Vinnie Head played for Mott Street. He was a big guy and swung a long bat. Most stickball players used a broom handle for a bat, but Mott Street used longer bats. They got them in a store in Little Italy and were essentially a custom bat. Vinnie used a bat about a foot longer than a broom handle and when he got all of the ball it went like it was fired out of a cannon. It was common for Vinnie to strike out once in a game and sometimes twice, but the games against Mott Street were usually close, so he always was a threat whenever he came up. Over the years he beat us more than a few times with the long ball in the late innings of a game.
It was 1961 and we were playing Mott Street at PS 51. Vinnie hit one of the hardest line drives I have seen straight at me in right field. When the ball left the bat it seemed to hang in the air for an instant and then I realized how fast it was going. The ball went through the infield about eight feet high and when it got about two thirds through the schoolyard it started to slowly rise. It was still rising when it hit the first floor of the building and bounced back into the schoolyard. I had never seen a ball hit that low on the wall and go into the schoolyard without bouncing in the street first. If Vinnie had hit that ball on Mulberry Street, it would have landed on the right field sidewalk way out there by East Houston Street. Outfielders played Vinnie deep, but no one could have caught up to that ball it was moving so fast. In my mind, I have seen that line drive hundreds of times since Vinnie hit it. Did he smoke that ball.

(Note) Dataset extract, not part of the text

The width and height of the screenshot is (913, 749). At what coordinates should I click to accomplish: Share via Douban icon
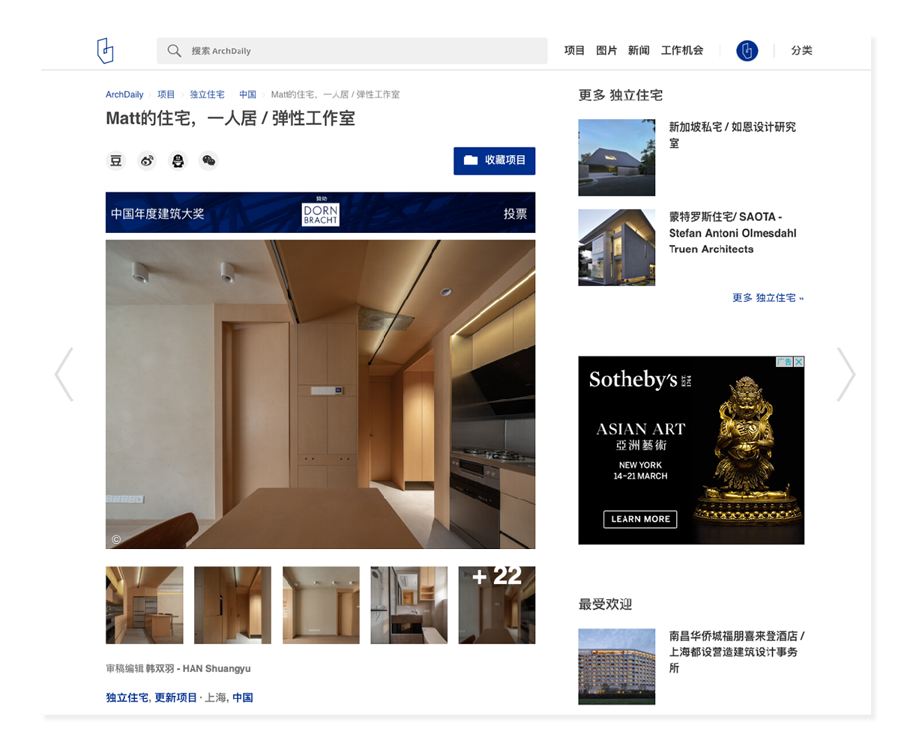(x=115, y=161)
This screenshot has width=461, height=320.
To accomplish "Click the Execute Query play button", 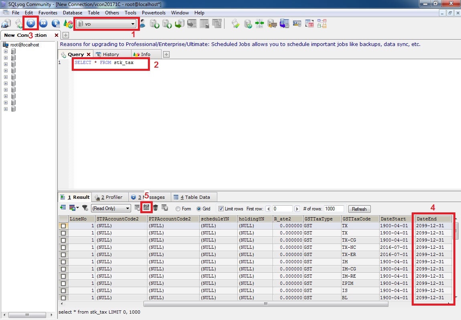I will 30,24.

There were a number of players who hit the ball hard, but the three guys in the stories hit the ball just a little harder than the rest. The three hardest hit balls I have seen hit were the low line drive Lilo hit in PS 51, the ball Biggie chopped over the water tank on Mulberry Street and the line drive Vinnie Head hit off the first floor of the building at PS 51. It was something to see a one story high line drive go deep into the outfield, hit a wall and bounce around out there. I loved to see them just as long as they were not hit against my team. Only the hard hitters could hit them and you didn’t see it often even though we played a lot of stickball, much more than guys play today. The next time you see a one story high line drive go deep into the outfield and past the deep fielder, keep it in mind. You may not see another ball hit that hard for a long time.

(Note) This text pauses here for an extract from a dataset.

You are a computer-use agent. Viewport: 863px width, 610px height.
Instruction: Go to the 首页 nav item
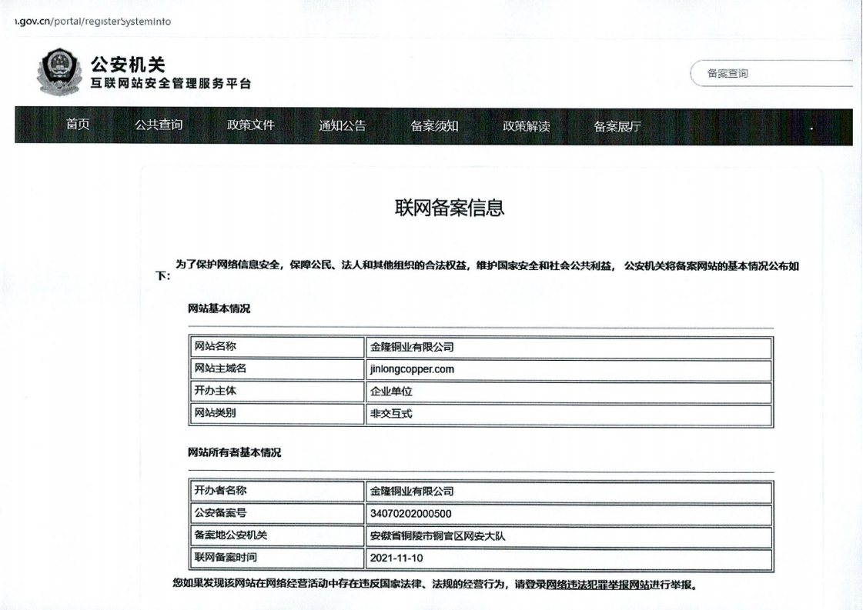[78, 126]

The stories I have been writing deal mainly with hitting, but there were great fielding plays also. The problem in writing about them is that it’s too hard to do them justice with words. You have to see them, so I don’t mention them much. However, there is one part of the game I would like to mention and that is hustle.
Years ago, the top teams played hard, especially some of the teams from Manhattan. They ran hard, slid into bases and would take you out if you were in the way. At the end of the day you would see asphalt slide marks on their clothes like you see dirt marks on a baseball player’s uniform. Teams that played on concrete like PS 51 and PS 60 didn’t slide much unless it was a big game. You just got tore up too much, but we slid when we had to. There were some tough dudes playing stickball back then. When I see pictures of the clean pretty jerseys and short pants players wear today, I wonder if running hard and sliding is still part of the game. If it isn’t, it’s understandable. If it is, then there are still some tough dudes playing stickball. Maybe a little crazy also.